◆ **REQUIRED TASKS**:
• a. Reproduce the part of the Malawi trial report that begins at the words "Tiwonge Chimbalanga, 20, was" and ends after the words "conditions as appalling.".
• b. Answer these questions using the Malawi trial report.
(i) How old is Tiwonge Chimbalanga?
(ii) In which prison have the couple been held?
(iii) What is the longest jail term the couple face?

◆ **TEXT SEGMENT**:
┄┄┄┄┄┄
THE SUNDAY TIMES: Western evangelists and gay rights groups are stoking Africa’s bitter rows over homosexuality, writes RW Johnson in Cape Town
The trial of a young male couple charged with unnatural practices and gross indecency after announcing their engagement in Malawi was adjourned last week when one of the accused collapsed in court while enduring jeers from the public gallery.
Tiwonge Chimbalanga, 20, was made to return with a mop to clean up his own vomit, even though he has malaria.
He and his boyfriend, Steven Monjeza, 26, have been held in Chichiri prison, Blantyre, for more than a week — in order, the judge says, to protect them from mob violence.
Chichiri has a reputation for overcrowding, disease and homosexual rape. The couple say they have been badly beaten and Peter Tatchell, the British gay activist, describes their conditions as appalling.
Such scenes will only increase the pressure from western human rights activists and donor countries on Malawi’s government to moderate its draconian anti-gay laws, for which the couple have provided a test case. They face up to 14 years in jail.
┄┄┄┄┄┄
◆ **SOURCE DATA**:
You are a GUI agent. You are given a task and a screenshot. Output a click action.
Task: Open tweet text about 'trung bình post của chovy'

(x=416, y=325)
┄┄┄┄┄┄
◆ **RESULTS FOR THE EXERCISE**:
• a.
Tiwonge Chimbalanga, 20, was made to return with a mop to clean up his own vomit, even though he has malaria.
He and his boyfriend, Steven Monjeza, 26, have been held in Chichiri prison, Blantyre, for more than a week — in order, the judge says, to protect them from mob violence.
Chichiri has a reputation for overcrowding, disease and homosexual rape. The couple say they have been badly beaten and Peter Tatchell, the British gay activist, describes their conditions as appalling.

• b.
(i) 20
(ii) Chichiri prison, Blantyre
(iii) Up to 14 years